Proprio queste affinità tra Pechino e Santa Sede hanno spinto Xi Jinping ad avallare l’Accordo provvisorio. A livello internazionale, dove la Cina gioca ormai da anni un ruolo sempre più da protagonista, l’intesa con la Santa Sede può rappresentare per l’Impero di Centro un endorsement significativo, arrivato direttamente da quello che, ancora oggi, è considerato da molte cancellerie europee e nordamericane come “bastione occidentale”. Dimostrazione dunque che civiltà diverse possono coesistere e cooperare.
Da non dimenticare, poi, il valore interno di tale accordo per la Cina popolare. L’unificazione delle due comunità cattoliche, e dunque una maggior facilità nel controllo delle dinamiche episcopali, e la possibilità di consolidare la propria immagine tra i milioni di credenti cinesi contribuiscono a raggiungere la stabilità sociale del Paese e a rafforzare ulteriormente, se mai ce ne fosse bisogno, la leadership di Xi Jinping. Del resto, per poter esercitare una politica estera di profilo mondiale, come quella immaginata dalla Belt and Road Initiative, la Nuova Via della Seta, occorre mantenere ben saldo il potere all’interno.
Il futuro delle relazioni sino-vaticane
Da una parte e dall’altra, l’Accordo provvisorio può diventare un passaggio per arrivare, finalmente, al riallacciamento di rapporti tra Santa Sede e Cina popolare.

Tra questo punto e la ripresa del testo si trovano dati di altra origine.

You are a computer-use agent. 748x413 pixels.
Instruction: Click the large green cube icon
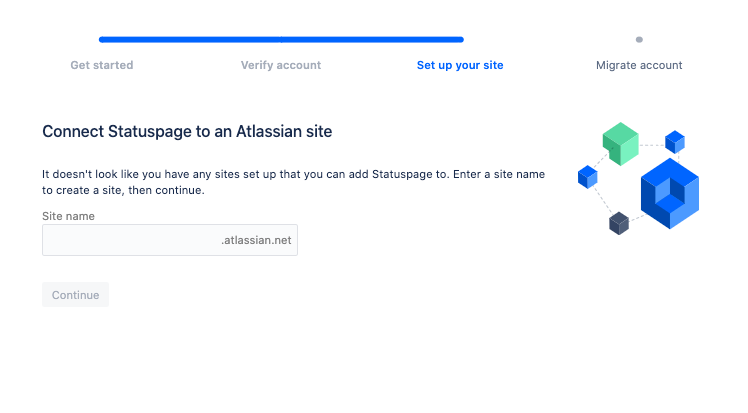tap(621, 144)
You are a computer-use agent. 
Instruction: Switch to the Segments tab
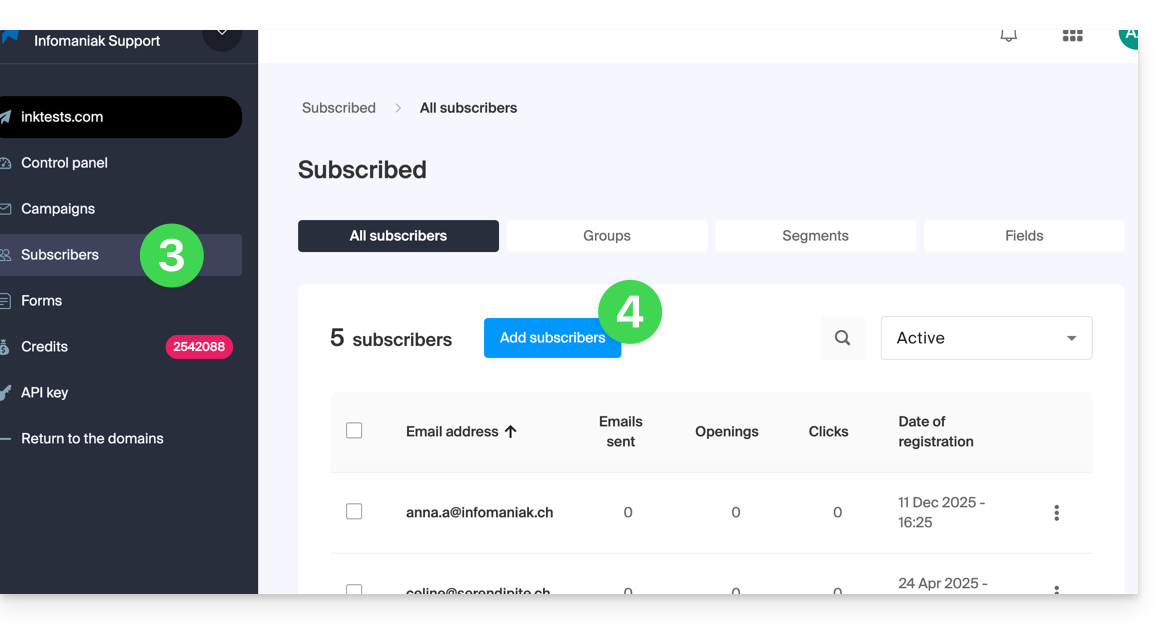(815, 236)
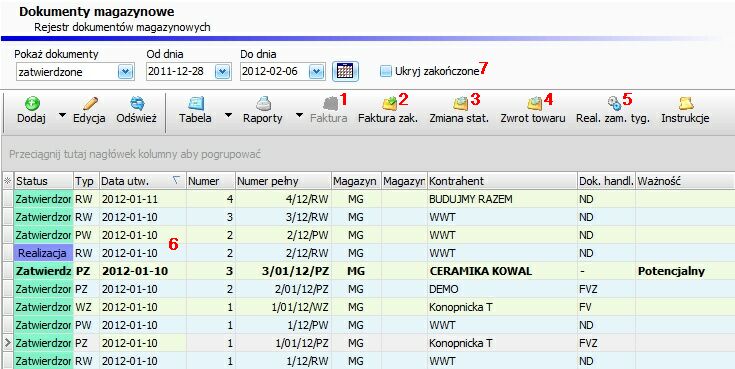Click calendar icon beside date fields
The image size is (735, 369).
click(345, 72)
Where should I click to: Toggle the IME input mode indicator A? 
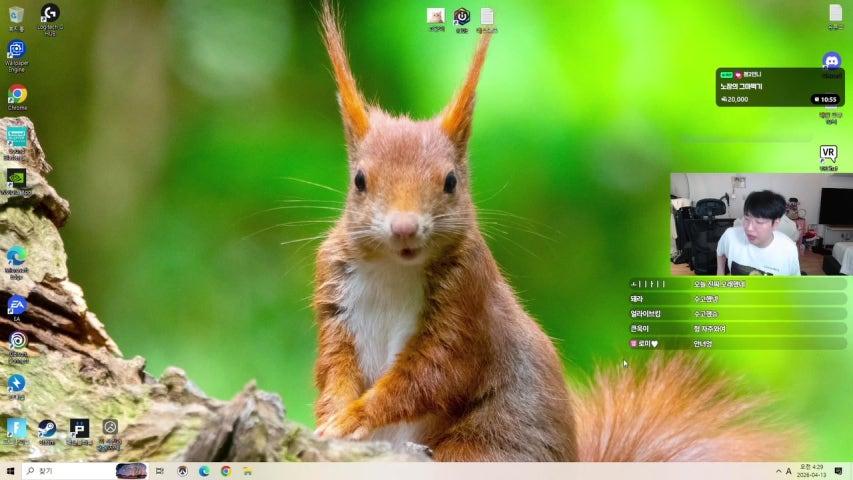[789, 471]
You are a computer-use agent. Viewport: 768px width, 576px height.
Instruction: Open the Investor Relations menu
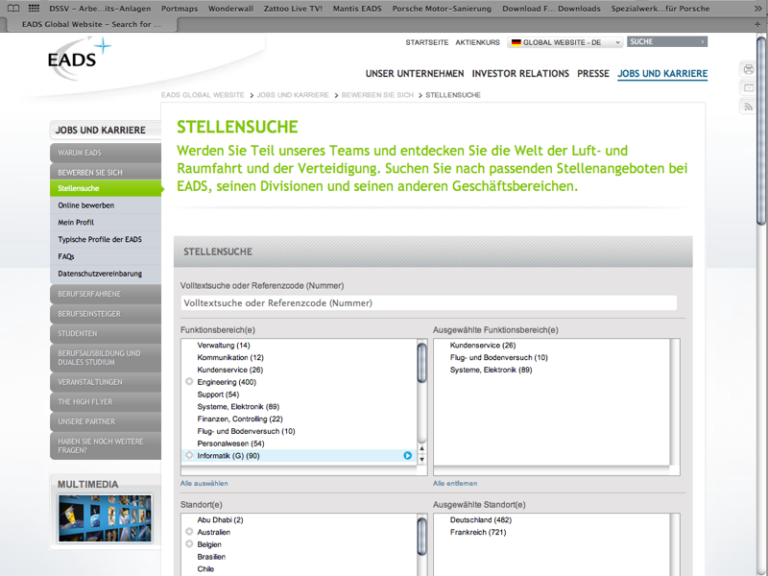point(520,74)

Per la Chiesa, l’intesa può essere un prezioso background sul quale innestare nuovi negoziati in futuro, non volendo assolutamente perdere l’irripetibile occasione di poter stringere relazioni con uno dei principali attori a livello globale e tra i protagonisti imprescindibili per l’edificazione di un sistema internazionale più pacifico. Per Pechino, invece, il riconoscimento da parte della Santa Sede avrebbe ripercussioni positive, anche per quanto riguarda lo status internazionale di Taiwan. Taipei ha infatti nelle relazioni esclusive con il sommo pontefice un vantaggio che, di fatto, potrebbe essere presto annullato.